Users that access the local server from outside internet will access the server using a single URL or ip address, however the NAT device is used to load share the user traffic to multiple identical servers with mirrored content.
Outside users A and B are accessing the contents of Web server with outside visible IP 172.16.2.3(Virtual IP of the servers). NAT router translates these traffic destined for 172.16.2.3 to inside IP’s 10.1.1.1, 10.1.1.2 and 10.1.1.3 in round robin fashion and forwards it to respective server. Each new session initiated from outside user is translated to the next physical server IP address.
Here user-A initiates a TCP connection with virtual server ip 172.16.2.3
The NAT router upon receiving the connection request, creates a NAT translation entry, allocating the next available real server IP address (eg. 10.1.1.1).
The NAT router replaces the destination IP address with the allocated real IP address and forwards the packet.
The server receives the packet and replies back to the source.
The NAT router receives the packet returned from the server and performs the NAT table lookup. The router then translates the source address to virtual server IP address (172.16.2.3) and forwards the packet.

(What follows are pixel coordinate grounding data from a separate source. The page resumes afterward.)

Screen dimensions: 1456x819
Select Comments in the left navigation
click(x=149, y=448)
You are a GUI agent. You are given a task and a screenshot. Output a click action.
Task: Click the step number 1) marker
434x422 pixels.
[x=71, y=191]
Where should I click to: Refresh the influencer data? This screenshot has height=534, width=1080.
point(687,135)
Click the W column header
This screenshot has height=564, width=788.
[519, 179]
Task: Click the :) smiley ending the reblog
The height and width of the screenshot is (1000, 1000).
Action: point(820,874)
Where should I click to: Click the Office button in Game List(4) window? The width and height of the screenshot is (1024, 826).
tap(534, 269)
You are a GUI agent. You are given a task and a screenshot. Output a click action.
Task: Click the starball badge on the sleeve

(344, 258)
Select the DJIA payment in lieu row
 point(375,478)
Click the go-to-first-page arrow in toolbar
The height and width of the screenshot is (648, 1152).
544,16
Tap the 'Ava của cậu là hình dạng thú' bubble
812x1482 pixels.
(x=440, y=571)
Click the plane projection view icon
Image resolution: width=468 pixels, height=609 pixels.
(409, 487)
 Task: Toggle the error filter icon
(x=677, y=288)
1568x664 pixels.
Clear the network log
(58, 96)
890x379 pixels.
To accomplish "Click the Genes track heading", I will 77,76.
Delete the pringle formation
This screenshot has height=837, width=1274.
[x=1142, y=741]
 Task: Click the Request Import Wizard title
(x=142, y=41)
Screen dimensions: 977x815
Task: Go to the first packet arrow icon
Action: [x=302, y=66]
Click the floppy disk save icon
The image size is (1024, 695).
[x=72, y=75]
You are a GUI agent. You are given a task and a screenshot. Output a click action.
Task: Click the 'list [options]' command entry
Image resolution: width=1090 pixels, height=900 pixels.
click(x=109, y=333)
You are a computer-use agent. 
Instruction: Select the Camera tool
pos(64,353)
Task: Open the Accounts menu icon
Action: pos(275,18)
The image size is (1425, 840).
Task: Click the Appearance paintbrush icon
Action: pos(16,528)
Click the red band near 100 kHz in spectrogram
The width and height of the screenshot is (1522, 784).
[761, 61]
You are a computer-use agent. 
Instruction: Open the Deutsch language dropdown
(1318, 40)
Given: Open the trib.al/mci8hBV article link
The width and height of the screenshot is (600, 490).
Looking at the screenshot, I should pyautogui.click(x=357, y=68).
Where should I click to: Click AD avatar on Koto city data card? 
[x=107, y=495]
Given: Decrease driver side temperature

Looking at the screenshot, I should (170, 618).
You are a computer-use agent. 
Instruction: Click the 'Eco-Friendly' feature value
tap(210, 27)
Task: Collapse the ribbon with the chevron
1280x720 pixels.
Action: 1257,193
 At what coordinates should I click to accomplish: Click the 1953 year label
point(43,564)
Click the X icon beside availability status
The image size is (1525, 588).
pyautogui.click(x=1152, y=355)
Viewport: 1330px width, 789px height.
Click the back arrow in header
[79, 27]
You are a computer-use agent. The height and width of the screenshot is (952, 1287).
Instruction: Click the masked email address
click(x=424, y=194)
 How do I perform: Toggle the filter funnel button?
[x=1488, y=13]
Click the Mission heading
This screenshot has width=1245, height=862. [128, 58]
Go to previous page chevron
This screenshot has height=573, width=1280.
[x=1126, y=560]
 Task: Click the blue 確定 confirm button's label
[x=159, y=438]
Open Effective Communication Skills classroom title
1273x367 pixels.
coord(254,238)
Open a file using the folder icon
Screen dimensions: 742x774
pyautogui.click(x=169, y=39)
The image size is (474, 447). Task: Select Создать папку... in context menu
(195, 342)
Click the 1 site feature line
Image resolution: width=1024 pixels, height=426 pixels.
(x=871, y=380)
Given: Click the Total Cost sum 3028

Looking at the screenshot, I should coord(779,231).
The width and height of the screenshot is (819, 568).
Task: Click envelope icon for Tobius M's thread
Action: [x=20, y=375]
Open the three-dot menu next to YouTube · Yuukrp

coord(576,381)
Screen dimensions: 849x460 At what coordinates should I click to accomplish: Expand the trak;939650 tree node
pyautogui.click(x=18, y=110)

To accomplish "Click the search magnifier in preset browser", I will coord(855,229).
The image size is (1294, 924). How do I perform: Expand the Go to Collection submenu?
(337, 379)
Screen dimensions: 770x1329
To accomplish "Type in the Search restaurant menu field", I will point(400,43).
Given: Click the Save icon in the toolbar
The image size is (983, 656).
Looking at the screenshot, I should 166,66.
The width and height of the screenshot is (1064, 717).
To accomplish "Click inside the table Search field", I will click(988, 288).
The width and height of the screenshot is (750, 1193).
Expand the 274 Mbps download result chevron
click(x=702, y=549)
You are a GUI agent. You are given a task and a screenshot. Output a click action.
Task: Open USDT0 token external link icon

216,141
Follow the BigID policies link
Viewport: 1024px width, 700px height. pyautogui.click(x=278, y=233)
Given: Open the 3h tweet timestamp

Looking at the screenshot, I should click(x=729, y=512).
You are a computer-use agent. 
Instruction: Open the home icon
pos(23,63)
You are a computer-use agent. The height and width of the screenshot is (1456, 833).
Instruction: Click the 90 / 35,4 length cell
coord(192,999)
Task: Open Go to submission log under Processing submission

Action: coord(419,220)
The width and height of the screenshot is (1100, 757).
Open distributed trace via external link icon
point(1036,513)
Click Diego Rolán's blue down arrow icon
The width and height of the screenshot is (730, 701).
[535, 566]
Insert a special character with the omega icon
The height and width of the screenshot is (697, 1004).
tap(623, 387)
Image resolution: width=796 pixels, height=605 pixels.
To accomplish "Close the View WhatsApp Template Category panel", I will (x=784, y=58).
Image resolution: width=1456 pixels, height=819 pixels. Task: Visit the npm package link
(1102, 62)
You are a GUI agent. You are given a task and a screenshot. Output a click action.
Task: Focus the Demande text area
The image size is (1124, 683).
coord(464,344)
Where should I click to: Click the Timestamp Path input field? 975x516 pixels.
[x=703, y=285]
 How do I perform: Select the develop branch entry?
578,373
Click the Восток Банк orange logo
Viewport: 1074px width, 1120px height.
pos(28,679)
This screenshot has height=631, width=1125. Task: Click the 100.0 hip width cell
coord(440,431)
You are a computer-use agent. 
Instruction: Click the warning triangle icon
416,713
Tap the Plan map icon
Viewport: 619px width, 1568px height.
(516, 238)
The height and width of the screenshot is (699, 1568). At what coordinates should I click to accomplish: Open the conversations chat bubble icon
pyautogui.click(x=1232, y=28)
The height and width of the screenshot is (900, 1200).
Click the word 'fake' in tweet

Now the user-B initiates a TCP session with server virtual ip 172.16.2.3, now upon receiving the connection request the NAT router translates this to next available real server ip address (eg 10.1.1.2) and then forwards the packet to the server.
Since static NAT is bidirectional in the other direction the destination of the packet will be translated. When doing this form of NAT we need to trigger it by sending TCP packets. Sending Internet Control Message Protocol (ICMP) might not trigger the NAT translation.
Non-TCP traffic is directed to the first address in the pool.
Unlike static inside source NAT and static inside source PAT, the router does not respond to ARP-inquiries about the global address, unless that address is not assigned to its interface.Therefore, it may be necessary to add it to an interface like the secondary. It is not possible to redirect ports with this method of translation (eg 80 & 1087). The ports must match.
Define a pool of addresses containing the addresses of the real servers.
ip nat pool NATPOOL 10.1.1.1 10.1.1.3 prefix-length 24 type rotary
Define an access-list that permits the address of virtual-server.
access-list 1 permit host 172.16.2.3
Enable a dynamic translation of inside destination addresses.
ip nat inside destination list<ACL name> pool<Pool Name>
ip nat inside destination list 1 pool NATPOOL
Now define NAT inside and the outside interfaces.
ip address 10.1.1.4 255.255.255.0
Ip nat outside
ip address 172.16.1.1 255.255.255.248
Ip nat inside
IP addresses 10.1.1.1, 10.1.1.2 and 10.1.1.3 will now be handed out in a rotary fashion when someone tries to access the IP 172.16.1.3
You can verify this by initiating multiple TCP sessions from outside hosts to virtual IP. Debug IP NAT Translation/show ip nat translation output can be used for verification.